* [Directions for this task]: Retype the lines from the one with "You are a GUI" to the one with "pyautogui.click(x=357, y=548)", both included, exactly as they appear.
==== Dataset records ====
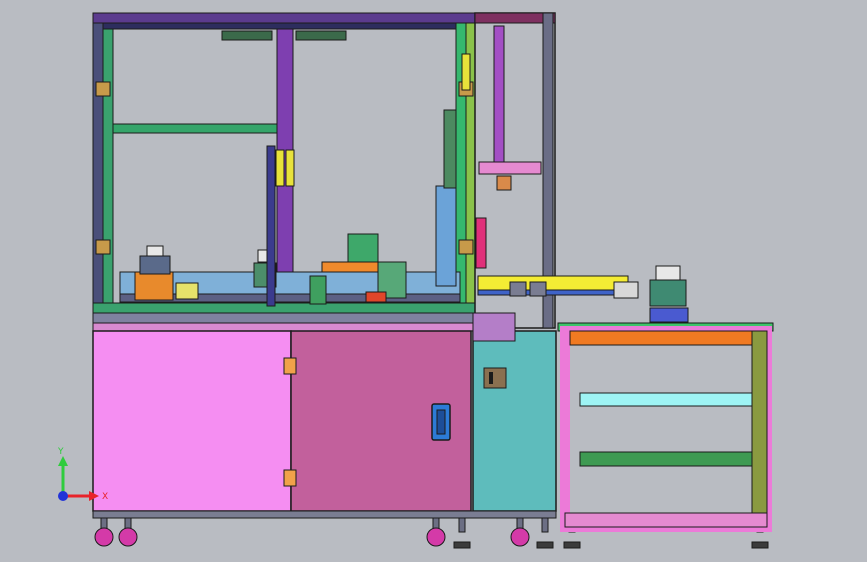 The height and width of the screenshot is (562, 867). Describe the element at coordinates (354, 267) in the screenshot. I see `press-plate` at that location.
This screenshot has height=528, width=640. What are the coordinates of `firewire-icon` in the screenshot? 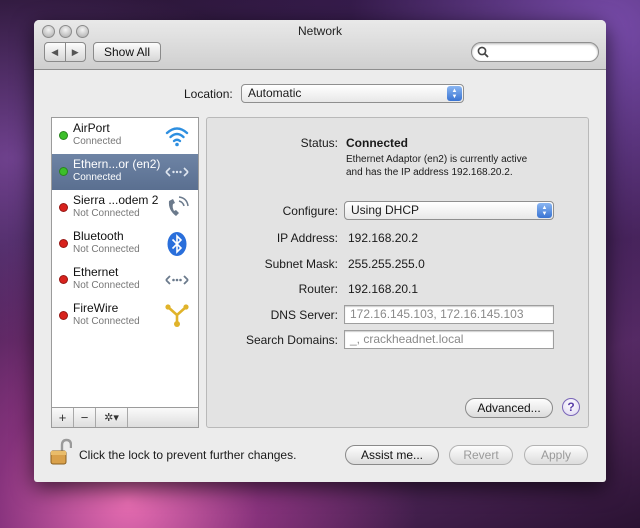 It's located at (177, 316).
====
==== Dataset records ====
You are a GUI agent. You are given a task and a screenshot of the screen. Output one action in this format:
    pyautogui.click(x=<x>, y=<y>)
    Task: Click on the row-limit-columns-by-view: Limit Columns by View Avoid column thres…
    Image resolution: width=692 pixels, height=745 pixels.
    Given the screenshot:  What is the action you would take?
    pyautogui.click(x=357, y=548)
====
* [Response to the exercise]:
You are a GUI agent. You are given a task and a screenshot of the screen. Output one action in this format:
    pyautogui.click(x=<x>, y=<y>)
    Task: Click on the row-limit-columns-by-view: Limit Columns by View Avoid column thres…
    Image resolution: width=692 pixels, height=745 pixels.
    Given the screenshot:  What is the action you would take?
    pyautogui.click(x=357, y=548)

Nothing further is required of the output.